Rethinking Imposter Syndrome

Angela Seach
August 24, 2022

I used to find comfort in the idea of the imposter syndrome. 

In case you haven’t come across the concept, ‘imposter syndrome’, according to Ruchika Tulshyan and Jodi-Anne Burey, is “loosely defined as doubting your abilities and feeling like a fraud. It disproportionately affects high-achieving people, who find it difficult to accept their accomplishments.”

The reason I used to find comfort in the idea, was that it gave my sometimes crippling (but mostly just tedious) self-doubt a definition, and on some level, the comfort came from the idea that it was an actual thing, not just a problem I’d created for myself.

My comfort in the idea increased when I learned that imposter syndrome is generally only experienced by high achieving people.  Apparently, if you are competent and conscientious, you are more likely to question yourself and your skills than a person whose confidence far exceeds their competence.  Let’s all take a moment to think about the people we’ve worked with who fit that description.

Right.  Welcome back.  Imagine how happy I was when I read that there is an upside to imposter syndrome in workplaces.  Turns out that people who experience ‘imposter thoughts’ are more likely to be good team players than those who don’t experience imposter thoughts.  They are more likely to put in the extra effort to help and support others, because against a backdrop of feelings of inadequacy, they want to make contributions in other ways.  Yes, OK, I appreciate that this is all sounding a little bit self-serving.  And maybe it is.

It’s become accepted that imposter syndrome or the tendency to experience imposter thoughts is more common in women than men.  Perhaps there is an element of traditional gender roles playing out here too, with women tending to be assigned ‘supporting’ roles in both the personal and professional domains.
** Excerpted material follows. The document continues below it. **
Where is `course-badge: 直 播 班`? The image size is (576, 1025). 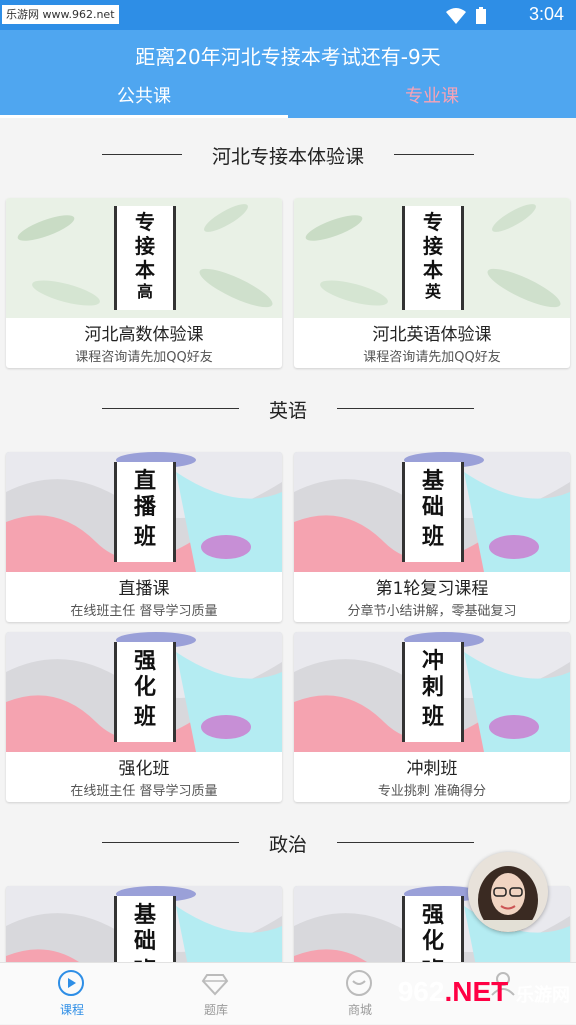
course-badge: 直 播 班 is located at coordinates (145, 512).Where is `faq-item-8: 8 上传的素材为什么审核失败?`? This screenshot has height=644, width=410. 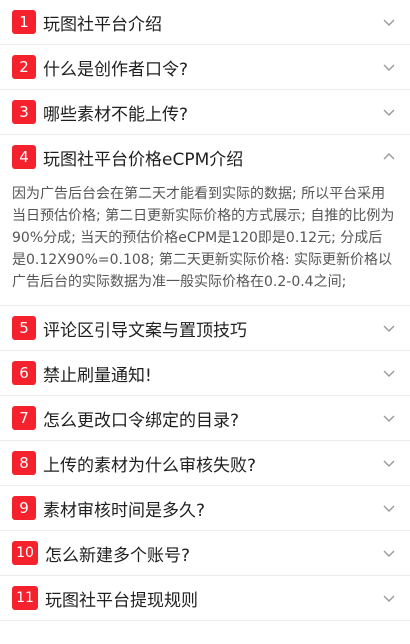
faq-item-8: 8 上传的素材为什么审核失败? is located at coordinates (205, 464).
So there I was, feeling quite pleased with the idea that in some way, my feelings of inadequacy were actually a good thing, that they drove me to do more, to work harder, to look out for others. There was still a feeling of dysfunction, but I could live with it. 
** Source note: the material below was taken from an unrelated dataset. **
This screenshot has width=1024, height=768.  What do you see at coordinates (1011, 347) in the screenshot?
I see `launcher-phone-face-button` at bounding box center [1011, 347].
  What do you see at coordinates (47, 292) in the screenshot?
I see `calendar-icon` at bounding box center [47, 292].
And then I read Tulshyan and Burey’s article “Stop telling women they have imposter syndrome”.  They systematically tore apart the research, pointing out amongst other things, that however nice the window dressing, imposter syndrome is just another way of pathologizing people who experience ‘fairly universal feelings of discomfort, second-guessing, and mild anxiety in the workplace and pathologized it, especially for women’.   They went on to point out significant flaws with the research upon which this ‘syndrome’ was based, which focused on high-achieving women, and was conducted in 1978, at a time when the impact of systemic racism, classism, xenophobia, and other biases were not openly acknowledged.  The article ultimately makes the point that this syndrome blames the individual, and as a consequence, places the onus on the individual to be fixed, and that this onus has fallen more heavily on women, people of colour and other groups who .  Oh no, there goes my comfort. 

They’re right of course, we shouldn’t be pathologizing perfectly normal emotions, nor should we be placing additional pressure on historically disadvantaged groups to fix systemic issues.  Instead, we should recognise this as another form of inherent bias that forces people to conform to a narrow definition of productive thinking and behaviour, that encourages individualistic, competitive behaviours, and essentially dehumanizes us all.  I can no longer think of imposter syndrome as a comfort, and I promise my colleagues and friends that I will never again tell them that their feelings of anxiety and inadequacy are due to imposter syndrome. 

As the saying goes, you cannot fool all of the people all of the time, so fooling all of your colleagues into believing you are competent is unlikely.  When my colleagues and friends express these feelings, I’ll encourage them to acknowledge those feelings, but also ask them to challenge their doubts.  I’ll  encourage them to recognize their achievements and celebrate their strengths, and connect with colleagues who support and encourage them.